◆ Task goal ◆
Reproduce the following text on B cell signaling and PPS localization in the spleen word for word, from start to finish.

◆ Source text ◆
The CD21, CD19, TAPA-1, and Leu-13membrane complex expressed on B cells modulates the BCR signalling. After binding of complement-opsonized (TI-2) antigen to the BCR, an intracellular signal cascade is activated starting with the activation of several tyrosine kinases like fyn, blk, lyn and syk. These tyrosine kinases can activated Btk. Activation of Btk is also dependent on phosphatidylinositol 3-kinase (PI-3K), which is recruited via phosphorylation of intracytoplasmic residues of CD19. Btk induces a variety of downstream effector mechanisms like calcium signalling via phospholipase Cγ (PLCγ) and inositol 3,4,5-triphosphate (IP-3). Through activation of CD21 by complement fragment C3d, CD19 is activated. CD21 and CD19 interact through their extracellular and transmembrane region. CD19 and TAPA-1/Leu-13 are associated through their extracellular region. This results in the activation of Vav which, via a number of downstream processes and phosphatidylinositol 4-phosphate 5-kinase (PIP-5K), also mediated calcium signalling through IP-3. Based on [23,9,24,29].

Fig. 2

(a–d) Localization pattern of PPS in the rat spleen. Rats were injected intravenously with PPS and sacrificed at (a) 15 min, (b) 1 day, or (c) 5 days after treatment. PPS localization was demonstrated with an immunohistochemical method using a polyclonal antibody directed to PPS type 19. 15 min after treatment, PPS localizes extensively in the S-MZ (a), 1 day after injection, PPS is detected in the primary follicle and 5 days after vaccination, PPS binding is observed in a FDC like pattern in the follicles. (d) No binding is observed in animals, decomplemented by cobra venom factor (CVF) treatment. S-MZ, marginal zone; P, periarteriolar lymphoid sheath; RP, red pulp; F, follicle. (e–f): Localization pattern of PPS (e) type 2 and (f) type 9 N in the human spleen. Spleen sections were incubated with PPS in combination with serum (complement). Sections were subsequently incubated with type specific antibodies against PPS. Strong PPS staining on FDC's in the germinal centres and on B cells in the S-MZ. S-MZ, marginal zone; RP, red pulp; Cor, corona; GC, germinal centre.

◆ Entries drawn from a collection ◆
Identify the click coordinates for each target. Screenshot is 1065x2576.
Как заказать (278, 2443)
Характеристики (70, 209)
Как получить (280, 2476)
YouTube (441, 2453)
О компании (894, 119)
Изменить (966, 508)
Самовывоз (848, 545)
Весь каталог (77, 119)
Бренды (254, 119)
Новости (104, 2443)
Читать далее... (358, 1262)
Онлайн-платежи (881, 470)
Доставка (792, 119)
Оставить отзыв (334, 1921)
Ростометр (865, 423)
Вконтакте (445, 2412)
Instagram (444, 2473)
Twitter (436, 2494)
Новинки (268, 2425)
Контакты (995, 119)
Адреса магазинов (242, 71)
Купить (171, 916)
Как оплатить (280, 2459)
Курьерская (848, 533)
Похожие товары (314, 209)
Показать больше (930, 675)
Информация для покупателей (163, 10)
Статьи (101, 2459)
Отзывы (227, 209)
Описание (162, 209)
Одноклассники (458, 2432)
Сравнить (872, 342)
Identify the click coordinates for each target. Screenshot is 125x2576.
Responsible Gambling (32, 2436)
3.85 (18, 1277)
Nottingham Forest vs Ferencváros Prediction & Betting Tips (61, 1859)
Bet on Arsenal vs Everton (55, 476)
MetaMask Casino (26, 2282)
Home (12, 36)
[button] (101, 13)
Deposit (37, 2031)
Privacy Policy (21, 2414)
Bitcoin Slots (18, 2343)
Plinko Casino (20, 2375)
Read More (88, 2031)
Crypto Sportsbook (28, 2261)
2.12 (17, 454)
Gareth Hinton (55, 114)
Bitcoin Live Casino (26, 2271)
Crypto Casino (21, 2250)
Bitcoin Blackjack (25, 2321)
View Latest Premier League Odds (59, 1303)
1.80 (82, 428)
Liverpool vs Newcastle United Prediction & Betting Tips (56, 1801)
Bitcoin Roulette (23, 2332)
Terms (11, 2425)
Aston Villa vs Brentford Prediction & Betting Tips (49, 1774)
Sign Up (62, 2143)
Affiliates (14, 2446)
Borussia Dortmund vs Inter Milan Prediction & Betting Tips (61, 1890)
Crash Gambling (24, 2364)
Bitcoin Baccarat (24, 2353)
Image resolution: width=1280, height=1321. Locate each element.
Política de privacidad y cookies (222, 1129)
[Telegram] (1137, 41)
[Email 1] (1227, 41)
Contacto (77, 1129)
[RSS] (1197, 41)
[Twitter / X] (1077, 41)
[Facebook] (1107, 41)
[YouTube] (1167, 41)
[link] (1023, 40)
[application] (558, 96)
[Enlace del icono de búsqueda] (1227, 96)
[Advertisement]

◆ Response to this exercise ◆
The CD21, CD19, TAPA-1, and Leu-13membrane complex expressed on B cells modulates the BCR signalling. After binding of complement-opsonized (TI-2) antigen to the BCR, an intracellular signal cascade is activated starting with the activation of several tyrosine kinases like fyn, blk, lyn and syk. These tyrosine kinases can activated Btk. Activation of Btk is also dependent on phosphatidylinositol 3-kinase (PI-3K), which is recruited via phosphorylation of intracytoplasmic residues of CD19. Btk induces a variety of downstream effector mechanisms like calcium signalling via phospholipase Cγ (PLCγ) and inositol 3,4,5-triphosphate (IP-3). Through activation of CD21 by complement fragment C3d, CD19 is activated. CD21 and CD19 interact through their extracellular and transmembrane region. CD19 and TAPA-1/Leu-13 are associated through their extracellular region. This results in the activation of Vav which, via a number of downstream processes and phosphatidylinositol 4-phosphate 5-kinase (PIP-5K), also mediated calcium signalling through IP-3. Based on [23,9,24,29].

Fig. 2

(a–d) Localization pattern of PPS in the rat spleen. Rats were injected intravenously with PPS and sacrificed at (a) 15 min, (b) 1 day, or (c) 5 days after treatment. PPS localization was demonstrated with an immunohistochemical method using a polyclonal antibody directed to PPS type 19. 15 min after treatment, PPS localizes extensively in the S-MZ (a), 1 day after injection, PPS is detected in the primary follicle and 5 days after vaccination, PPS binding is observed in a FDC like pattern in the follicles. (d) No binding is observed in animals, decomplemented by cobra venom factor (CVF) treatment. S-MZ, marginal zone; P, periarteriolar lymphoid sheath; RP, red pulp; F, follicle. (e–f): Localization pattern of PPS (e) type 2 and (f) type 9 N in the human spleen. Spleen sections were incubated with PPS in combination with serum (complement). Sections were subsequently incubated with type specific antibodies against PPS. Strong PPS staining on FDC's in the germinal centres and on B cells in the S-MZ. S-MZ, marginal zone; RP, red pulp; Cor, corona; GC, germinal centre.